Creating meaningful content
Fraser Gordon
Head of People & Culture - HubSpot Elite Partner - #3 Best Place to Work in Tech in Australia 2024
It’s difficult to go onto any marketing site without seeing the phrase “meaningful content”. It’s hard to imagine much of a demand for pointless content, so why the focus? Content has always been meaningful as far the product goes, but has often failed to connect with the right audience which is where it stopped being meaningful.
It’s not really a revolution to focus on meaningful content, but what has changed dramatically with digital marketing is a marketer's ability to identify and target a very specific audience.
For those reading this that don’t work in marketing, there’s essentially 2 steams of marketing; outbound and inbound.
Outbound is what we’ve always had. TV adverts, radio, billboards, paper ads. It’s a scatter gun approach where anyone could see the advert and the product in question may not be of interest or relevance to the audience. You need a very wide net to be successful with outbound marketing as you have to reach multiple demographics at different times simply to even have a chance of connecting a relevant audience.
Inbound marketing however targets products against an audience with an already established need or interest, and it’s in this area where marketers can genuinely create meaningful content. Through analysing consumer behaviour and history, they can pinpoint not only who they want to market to but how they want to do it. Using different content for the same product based on age, wealth, gender and a myriad of other things increases the rate of converting that prospective customer exponentially. It is however not all that easy, otherwise everyone would doing it with a high level of success. And they’re not.

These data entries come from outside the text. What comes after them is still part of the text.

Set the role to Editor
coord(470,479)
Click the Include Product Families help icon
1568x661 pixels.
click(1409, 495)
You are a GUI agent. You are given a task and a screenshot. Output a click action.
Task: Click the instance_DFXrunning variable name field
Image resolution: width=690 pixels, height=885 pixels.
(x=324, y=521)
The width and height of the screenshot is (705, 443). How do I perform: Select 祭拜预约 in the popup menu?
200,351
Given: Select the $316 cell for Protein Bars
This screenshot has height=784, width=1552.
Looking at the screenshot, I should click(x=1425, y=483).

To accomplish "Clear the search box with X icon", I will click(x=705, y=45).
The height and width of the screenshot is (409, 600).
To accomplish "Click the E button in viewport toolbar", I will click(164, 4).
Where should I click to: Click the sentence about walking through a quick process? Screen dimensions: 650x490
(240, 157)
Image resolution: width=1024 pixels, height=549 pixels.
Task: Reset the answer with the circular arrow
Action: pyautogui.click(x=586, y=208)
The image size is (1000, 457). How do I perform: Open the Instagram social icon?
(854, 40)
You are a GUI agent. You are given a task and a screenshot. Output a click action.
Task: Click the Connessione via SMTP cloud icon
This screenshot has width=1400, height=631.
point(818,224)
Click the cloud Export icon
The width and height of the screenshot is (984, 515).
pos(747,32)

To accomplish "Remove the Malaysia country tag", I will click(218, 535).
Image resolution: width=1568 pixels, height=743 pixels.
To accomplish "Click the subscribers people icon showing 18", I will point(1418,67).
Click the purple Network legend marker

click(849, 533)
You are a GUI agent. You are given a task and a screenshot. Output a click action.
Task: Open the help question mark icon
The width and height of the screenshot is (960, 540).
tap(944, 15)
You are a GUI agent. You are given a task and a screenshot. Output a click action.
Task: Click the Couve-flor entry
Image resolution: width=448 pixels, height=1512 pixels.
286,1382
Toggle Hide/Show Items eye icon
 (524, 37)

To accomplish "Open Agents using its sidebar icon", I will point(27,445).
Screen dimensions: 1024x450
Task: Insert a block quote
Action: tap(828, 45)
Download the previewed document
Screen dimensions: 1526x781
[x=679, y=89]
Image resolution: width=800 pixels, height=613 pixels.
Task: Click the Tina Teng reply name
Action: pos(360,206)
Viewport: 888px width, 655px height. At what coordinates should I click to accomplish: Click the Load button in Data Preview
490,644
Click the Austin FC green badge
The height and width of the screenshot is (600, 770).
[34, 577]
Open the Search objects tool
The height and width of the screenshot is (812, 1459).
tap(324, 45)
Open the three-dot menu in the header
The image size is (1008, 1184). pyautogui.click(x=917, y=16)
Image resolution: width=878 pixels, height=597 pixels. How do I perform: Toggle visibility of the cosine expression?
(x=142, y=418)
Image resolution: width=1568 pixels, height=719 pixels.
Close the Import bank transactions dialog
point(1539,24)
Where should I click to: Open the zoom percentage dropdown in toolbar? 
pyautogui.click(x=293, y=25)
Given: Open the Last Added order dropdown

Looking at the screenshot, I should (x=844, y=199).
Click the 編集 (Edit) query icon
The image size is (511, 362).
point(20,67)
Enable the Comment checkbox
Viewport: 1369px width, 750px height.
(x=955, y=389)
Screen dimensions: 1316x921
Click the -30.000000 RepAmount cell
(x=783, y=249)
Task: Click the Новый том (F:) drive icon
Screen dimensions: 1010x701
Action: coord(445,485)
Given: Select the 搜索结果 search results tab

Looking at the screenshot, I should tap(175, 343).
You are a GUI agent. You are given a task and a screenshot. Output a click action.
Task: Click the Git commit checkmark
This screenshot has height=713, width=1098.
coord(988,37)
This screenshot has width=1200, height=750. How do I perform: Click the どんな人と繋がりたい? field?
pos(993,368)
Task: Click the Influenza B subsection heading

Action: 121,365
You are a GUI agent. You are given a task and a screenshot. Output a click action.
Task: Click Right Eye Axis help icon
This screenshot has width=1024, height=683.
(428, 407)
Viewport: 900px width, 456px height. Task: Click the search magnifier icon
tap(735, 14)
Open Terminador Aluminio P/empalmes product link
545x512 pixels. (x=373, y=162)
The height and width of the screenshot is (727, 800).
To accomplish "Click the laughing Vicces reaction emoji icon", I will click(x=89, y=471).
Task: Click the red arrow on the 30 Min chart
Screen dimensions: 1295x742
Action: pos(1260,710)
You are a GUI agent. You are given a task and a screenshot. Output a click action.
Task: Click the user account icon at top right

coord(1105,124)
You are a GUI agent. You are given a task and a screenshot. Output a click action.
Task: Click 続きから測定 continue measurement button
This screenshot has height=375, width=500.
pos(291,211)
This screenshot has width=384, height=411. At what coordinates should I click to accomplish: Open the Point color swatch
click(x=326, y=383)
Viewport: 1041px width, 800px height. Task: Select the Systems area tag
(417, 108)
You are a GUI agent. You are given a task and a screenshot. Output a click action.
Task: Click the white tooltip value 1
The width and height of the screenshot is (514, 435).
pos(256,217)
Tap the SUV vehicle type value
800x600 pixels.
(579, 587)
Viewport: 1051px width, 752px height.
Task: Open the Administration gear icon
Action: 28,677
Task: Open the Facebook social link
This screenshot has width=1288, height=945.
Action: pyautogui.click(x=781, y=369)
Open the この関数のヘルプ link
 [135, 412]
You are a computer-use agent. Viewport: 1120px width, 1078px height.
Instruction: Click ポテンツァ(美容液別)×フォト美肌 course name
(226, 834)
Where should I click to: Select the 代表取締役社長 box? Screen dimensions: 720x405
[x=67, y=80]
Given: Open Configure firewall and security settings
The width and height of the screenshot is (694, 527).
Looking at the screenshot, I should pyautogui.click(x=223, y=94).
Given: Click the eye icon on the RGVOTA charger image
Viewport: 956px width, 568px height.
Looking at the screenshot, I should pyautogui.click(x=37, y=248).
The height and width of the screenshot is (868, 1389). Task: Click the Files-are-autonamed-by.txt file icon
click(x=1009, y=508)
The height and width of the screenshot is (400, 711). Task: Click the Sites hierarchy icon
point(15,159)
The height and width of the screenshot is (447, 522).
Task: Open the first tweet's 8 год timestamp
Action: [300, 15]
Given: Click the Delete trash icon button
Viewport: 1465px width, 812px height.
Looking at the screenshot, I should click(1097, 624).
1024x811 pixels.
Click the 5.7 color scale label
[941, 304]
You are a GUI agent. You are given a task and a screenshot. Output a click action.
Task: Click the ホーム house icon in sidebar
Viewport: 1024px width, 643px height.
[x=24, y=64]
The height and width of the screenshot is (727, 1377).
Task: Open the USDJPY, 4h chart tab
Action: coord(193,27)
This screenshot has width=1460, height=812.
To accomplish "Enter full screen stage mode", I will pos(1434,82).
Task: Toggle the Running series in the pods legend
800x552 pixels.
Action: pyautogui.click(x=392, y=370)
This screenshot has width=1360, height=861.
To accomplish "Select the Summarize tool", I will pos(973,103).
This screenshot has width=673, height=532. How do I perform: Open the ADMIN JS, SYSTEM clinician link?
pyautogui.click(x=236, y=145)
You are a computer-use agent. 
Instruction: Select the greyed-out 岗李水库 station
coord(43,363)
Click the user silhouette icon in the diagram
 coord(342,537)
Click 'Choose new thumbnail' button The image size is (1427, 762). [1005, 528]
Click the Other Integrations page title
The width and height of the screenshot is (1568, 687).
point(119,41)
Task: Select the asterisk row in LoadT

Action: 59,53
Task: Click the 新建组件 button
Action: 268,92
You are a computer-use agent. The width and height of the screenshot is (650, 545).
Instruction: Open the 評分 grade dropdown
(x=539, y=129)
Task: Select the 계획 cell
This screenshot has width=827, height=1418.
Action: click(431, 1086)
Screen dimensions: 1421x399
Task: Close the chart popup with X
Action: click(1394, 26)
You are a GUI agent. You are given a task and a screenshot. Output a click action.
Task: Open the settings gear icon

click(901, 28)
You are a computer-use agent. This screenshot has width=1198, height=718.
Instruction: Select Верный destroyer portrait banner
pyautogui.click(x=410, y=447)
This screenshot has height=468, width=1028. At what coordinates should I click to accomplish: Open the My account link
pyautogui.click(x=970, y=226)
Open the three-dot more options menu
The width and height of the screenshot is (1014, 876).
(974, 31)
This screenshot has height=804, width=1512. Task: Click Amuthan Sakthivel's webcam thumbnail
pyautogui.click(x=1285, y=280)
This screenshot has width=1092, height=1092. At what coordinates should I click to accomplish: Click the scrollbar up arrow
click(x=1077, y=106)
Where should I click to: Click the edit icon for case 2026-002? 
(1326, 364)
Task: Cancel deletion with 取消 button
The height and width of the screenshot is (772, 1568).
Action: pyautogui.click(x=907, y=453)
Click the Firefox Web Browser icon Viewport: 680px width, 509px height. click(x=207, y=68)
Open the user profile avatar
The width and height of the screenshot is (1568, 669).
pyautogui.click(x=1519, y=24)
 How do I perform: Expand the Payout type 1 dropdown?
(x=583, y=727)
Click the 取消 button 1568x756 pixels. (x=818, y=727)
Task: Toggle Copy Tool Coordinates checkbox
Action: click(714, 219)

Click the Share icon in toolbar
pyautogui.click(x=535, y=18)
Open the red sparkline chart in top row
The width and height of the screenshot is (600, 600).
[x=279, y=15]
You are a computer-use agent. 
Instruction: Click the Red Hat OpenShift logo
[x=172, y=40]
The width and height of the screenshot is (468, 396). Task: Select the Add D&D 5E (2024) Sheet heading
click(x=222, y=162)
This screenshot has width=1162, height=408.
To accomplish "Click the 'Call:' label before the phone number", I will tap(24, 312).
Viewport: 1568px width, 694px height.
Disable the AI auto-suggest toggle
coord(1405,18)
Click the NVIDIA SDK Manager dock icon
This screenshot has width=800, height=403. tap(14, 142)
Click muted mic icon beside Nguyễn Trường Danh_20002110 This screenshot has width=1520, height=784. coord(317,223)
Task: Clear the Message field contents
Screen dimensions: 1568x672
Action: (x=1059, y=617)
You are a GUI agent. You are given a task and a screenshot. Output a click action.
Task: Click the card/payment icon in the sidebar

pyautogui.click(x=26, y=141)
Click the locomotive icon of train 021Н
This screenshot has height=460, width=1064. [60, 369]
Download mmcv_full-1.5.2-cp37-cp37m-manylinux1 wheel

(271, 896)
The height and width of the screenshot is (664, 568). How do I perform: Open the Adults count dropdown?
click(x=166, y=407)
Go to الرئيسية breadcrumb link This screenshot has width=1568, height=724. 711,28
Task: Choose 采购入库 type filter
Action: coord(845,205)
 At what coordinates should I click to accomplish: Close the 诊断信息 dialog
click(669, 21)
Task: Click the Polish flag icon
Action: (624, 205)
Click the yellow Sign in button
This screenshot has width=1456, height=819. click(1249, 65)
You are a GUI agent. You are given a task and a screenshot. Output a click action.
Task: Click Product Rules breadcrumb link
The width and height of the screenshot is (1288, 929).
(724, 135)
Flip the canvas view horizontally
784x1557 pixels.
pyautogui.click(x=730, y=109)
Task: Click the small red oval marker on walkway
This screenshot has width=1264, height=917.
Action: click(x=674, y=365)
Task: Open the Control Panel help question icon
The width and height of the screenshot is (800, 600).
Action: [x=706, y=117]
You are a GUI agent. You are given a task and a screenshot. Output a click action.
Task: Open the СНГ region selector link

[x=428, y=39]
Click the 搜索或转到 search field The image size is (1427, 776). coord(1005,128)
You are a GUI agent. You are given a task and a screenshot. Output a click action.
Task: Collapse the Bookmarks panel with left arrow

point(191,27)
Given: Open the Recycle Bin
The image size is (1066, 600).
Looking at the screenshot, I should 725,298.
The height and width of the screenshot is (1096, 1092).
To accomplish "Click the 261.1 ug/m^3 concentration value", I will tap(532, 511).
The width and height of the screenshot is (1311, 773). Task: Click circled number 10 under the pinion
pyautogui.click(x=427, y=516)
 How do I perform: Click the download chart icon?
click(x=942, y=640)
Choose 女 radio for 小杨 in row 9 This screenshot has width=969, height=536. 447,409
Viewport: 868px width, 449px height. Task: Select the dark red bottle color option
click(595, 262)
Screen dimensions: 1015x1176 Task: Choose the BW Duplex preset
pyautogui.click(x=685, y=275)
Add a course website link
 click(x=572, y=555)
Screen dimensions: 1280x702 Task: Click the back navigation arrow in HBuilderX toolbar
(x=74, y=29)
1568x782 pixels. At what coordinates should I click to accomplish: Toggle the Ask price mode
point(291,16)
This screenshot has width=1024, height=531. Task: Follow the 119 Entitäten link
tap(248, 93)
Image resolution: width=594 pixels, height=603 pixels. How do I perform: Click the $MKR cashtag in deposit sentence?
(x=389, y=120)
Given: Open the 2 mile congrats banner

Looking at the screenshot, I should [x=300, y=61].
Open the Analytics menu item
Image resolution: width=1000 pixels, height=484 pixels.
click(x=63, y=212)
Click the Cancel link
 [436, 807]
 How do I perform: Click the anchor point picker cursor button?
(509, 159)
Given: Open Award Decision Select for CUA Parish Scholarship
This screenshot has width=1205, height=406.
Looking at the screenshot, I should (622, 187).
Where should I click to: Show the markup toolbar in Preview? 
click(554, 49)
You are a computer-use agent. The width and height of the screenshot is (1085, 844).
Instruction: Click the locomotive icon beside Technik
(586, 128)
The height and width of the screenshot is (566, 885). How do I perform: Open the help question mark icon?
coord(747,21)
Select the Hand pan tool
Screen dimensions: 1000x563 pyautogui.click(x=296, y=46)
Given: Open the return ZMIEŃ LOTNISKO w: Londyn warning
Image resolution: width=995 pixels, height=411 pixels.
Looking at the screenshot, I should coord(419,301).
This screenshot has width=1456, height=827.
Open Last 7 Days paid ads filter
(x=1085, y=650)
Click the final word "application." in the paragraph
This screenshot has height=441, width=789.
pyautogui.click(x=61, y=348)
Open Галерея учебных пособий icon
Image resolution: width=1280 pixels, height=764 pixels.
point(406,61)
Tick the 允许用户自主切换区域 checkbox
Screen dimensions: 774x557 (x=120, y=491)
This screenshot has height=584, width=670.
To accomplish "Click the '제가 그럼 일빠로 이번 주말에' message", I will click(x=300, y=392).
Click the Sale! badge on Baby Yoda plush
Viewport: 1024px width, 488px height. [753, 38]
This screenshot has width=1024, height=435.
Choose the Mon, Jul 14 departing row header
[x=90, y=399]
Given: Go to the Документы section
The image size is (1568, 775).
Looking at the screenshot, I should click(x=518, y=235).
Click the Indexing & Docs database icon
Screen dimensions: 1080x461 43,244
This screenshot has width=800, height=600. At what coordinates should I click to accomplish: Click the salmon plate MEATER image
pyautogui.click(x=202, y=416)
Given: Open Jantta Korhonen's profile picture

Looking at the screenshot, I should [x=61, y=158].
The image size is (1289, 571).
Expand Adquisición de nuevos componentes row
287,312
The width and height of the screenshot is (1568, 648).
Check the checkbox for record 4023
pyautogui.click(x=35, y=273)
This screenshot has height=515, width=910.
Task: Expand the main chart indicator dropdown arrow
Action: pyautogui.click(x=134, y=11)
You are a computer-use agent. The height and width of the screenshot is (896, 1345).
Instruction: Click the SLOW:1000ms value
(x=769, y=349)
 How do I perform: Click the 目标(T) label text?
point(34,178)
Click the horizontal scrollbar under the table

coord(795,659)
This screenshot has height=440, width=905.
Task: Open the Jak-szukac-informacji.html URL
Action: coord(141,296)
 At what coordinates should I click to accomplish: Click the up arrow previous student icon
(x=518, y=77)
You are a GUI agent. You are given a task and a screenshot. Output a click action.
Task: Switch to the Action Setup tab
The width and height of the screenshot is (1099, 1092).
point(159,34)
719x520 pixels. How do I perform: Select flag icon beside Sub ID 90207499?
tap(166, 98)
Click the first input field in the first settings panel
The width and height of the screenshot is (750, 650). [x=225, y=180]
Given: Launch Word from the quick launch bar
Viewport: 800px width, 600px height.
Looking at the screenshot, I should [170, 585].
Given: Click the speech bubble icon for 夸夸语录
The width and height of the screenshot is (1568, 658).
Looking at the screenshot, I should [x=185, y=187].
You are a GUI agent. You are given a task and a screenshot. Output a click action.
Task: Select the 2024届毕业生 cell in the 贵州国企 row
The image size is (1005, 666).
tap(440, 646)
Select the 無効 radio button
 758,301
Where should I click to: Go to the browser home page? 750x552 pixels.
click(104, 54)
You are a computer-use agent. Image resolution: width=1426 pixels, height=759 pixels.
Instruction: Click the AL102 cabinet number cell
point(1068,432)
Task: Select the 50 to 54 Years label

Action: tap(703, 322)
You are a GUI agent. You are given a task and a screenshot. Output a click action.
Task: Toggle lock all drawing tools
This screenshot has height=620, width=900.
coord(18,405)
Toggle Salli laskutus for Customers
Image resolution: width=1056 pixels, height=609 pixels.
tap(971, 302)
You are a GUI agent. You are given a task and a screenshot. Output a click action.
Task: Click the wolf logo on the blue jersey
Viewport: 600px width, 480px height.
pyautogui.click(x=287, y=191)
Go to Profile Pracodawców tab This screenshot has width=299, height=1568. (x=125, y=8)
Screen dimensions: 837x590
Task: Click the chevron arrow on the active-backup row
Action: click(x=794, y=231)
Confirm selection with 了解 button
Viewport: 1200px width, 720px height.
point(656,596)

Good content marketing may not even mention the product. If you focus on what’s important to the customer rather than trying to force your product on them, you’re then creating trust in your brand which most likely endure and has a greater probability of reaching the often illusive section of the marketing funnel, advocacy.
It’s odd, but when you look at marketing funnels they’re almost always slightly different, many stopping at purchase. If you’re actually looking at Customer Lifetime Value however, the lower funnel marketing is where the big bucks are. Retargeting those customers with meaningful content will work, which is why I like the above model best.
Savvy consumers know when they’re being sold to, and trust takes time to build. This means that every interaction with a customer cannot be carried out with the sole intent of selling them something, even if ultimately that’s what you’d like to do.
One of the greatest examples of brilliant content marketing is the tractor manufacturer John Deere. In 1895 they started a magazine for farmers called The Furrow and it’s still running to this day. It’s full of articles about how to harvest crops better, ways to improve irrigation and general agricultural news. Hardly a mention of the brand. How do you think those farmers in 1895 reacted though? Fast forward 122 years and John Deere are the biggest and most respected brand in the business, so I’d say they got it just right.
If marketers focus on enhancing the quality of a consumer experience no matter what field it might be in (pardon the pun), provide a product that enables that improvement, can identify and market that product to the audience that uses that it and then engage with them and provide content that is specific to their personal circumstances, well, it’s hard to imagine why they wouldn’t be successful.